Short of the Week

Play
Action Joe Wright

Coco Mademoiselle

Keira Knightley plays the uncatchable madame flying through Italy on a motorcycle in this branded film from Chanel.

Play
Action Joe Wright

Coco Mademoiselle

Keira Knightley plays the uncatchable madame flying through Italy on a motorcycle in this branded film from Chanel.

Coco Mademoiselle

Directed By Joe Wright
Produced By Chanel
Made In Italy

Chanel is one of the smartest companies at deploying video in augmenting their brand. Sometimes they make slick commercials, leveraging a big creative name like Martin Scorcese, as  in last year’s spot for Bleu de Chanel. Other times creative director Karl Lagerfeld will direct ambitious and sometimes bizarre video art projects which can be whimsical or experimental. Starring models, these tend to be more insular, marketed to the fashion world itself, like in last year’s Remember Now.

But a winning motif for the company has been when they blend the two, to create fabulous long-form commercials re-pairing big-name directors with the glamorous female leads from their pictures. This stretches back to 2005 and the film many point to as the reinvigoration of the fashion film, Baz Luhrmann and Nicole Kidman’s 3 minute short film for Chanel No. 5. That was followed up by Audrey Tatou and Jean-Pierre Jeunet of Amelie-fame pairing up in 2009 for another Chanel No. 5 short film. Now, Keira Knightley, the face of the fragrance Coco Mademoiselle, gets the same treatment.
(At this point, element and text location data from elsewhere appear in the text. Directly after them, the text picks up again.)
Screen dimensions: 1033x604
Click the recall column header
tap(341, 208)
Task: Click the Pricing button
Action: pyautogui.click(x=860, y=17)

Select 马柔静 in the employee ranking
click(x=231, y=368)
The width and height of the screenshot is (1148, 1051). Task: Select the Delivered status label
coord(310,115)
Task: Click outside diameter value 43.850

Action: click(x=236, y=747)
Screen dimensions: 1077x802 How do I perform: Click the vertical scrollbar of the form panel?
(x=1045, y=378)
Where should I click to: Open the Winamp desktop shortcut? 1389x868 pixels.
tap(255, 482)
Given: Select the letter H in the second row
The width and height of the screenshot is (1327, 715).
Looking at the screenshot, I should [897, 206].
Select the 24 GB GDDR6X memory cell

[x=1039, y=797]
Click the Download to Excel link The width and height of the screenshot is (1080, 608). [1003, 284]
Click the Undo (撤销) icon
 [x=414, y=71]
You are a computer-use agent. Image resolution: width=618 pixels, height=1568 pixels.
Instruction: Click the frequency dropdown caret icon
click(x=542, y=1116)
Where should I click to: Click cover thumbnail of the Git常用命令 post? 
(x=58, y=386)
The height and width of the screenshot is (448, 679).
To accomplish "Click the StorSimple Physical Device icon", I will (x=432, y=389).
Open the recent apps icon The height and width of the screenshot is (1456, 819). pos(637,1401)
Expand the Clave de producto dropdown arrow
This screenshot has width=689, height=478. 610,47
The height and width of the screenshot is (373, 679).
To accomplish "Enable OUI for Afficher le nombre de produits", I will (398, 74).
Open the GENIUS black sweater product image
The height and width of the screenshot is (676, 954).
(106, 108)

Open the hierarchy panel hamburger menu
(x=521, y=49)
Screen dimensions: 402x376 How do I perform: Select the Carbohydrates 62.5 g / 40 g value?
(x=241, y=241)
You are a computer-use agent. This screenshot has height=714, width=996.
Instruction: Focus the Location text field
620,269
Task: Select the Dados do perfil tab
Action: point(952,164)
Already she has the slick commercial, this impressive TV spot from 2007, but now she and her Atonement-director Joe Wright, who directed the 2007 commercial, try their hand at long-form, creating this incredibly sexy film, which debuts today. And holy cow, Ms. Knightley puts on quite a performance. I think the question of her talent is pretty much a settled debate nowadays, however, in something as ultimately disposable as this, she really dials up the sultry. I don’t think that many of your typical Hollywood pretty faces could have pulled off a performance half as satisfying. She plays your basic unattainable superwoman, transitioning from home to a fashion studio astride a powerful motorbike, racing through the streets of an idyllic looking European city, arriving just in time for a fashion shoot that doubles as a seduction. The film is candy, but engrossing, and a perfect fit for the perfume line, which after all is named after the company’ celebrated founder and female icon, Coco Chanel.